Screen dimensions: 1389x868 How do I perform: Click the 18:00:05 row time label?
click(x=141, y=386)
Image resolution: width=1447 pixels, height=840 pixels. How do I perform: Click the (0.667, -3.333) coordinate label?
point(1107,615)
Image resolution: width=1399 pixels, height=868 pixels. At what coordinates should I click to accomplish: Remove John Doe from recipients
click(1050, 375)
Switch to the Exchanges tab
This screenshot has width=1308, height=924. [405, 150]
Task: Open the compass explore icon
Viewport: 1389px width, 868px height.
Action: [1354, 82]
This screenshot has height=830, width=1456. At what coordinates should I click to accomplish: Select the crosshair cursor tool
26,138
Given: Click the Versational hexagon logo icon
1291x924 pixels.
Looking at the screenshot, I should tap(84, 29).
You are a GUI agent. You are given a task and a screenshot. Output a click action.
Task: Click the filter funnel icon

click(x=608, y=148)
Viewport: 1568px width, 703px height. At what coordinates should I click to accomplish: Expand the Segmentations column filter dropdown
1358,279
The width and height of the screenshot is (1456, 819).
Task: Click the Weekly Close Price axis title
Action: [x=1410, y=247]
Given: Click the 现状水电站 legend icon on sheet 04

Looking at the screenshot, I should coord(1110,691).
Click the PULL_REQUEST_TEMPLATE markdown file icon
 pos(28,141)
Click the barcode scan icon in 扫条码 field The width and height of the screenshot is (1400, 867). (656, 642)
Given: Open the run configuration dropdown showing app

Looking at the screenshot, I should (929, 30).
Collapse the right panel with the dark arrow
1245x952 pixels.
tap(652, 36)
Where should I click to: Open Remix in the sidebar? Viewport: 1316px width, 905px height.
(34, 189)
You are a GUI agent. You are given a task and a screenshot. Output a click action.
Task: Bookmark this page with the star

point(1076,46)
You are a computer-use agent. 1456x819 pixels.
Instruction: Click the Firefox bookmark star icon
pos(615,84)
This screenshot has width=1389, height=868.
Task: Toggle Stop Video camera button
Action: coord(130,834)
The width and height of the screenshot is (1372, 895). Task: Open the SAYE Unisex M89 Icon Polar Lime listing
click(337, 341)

* Your objective:
An exact copy of the lines above, from the one containing "Collapse the right panel with the dark arrow" through the one containing "You are a computer-use", is the whole of the answer.

* Response for this exercise:
Collapse the right panel with the dark arrow
1245x952 pixels.
tap(652, 36)
Where should I click to: Open Remix in the sidebar? Viewport: 1316px width, 905px height.
(34, 189)
You are a GUI agent. You are given a task and a screenshot. Output a click action.
Task: Bookmark this page with the star

point(1076,46)
You are a computer-use agent. 1456x819 pixels.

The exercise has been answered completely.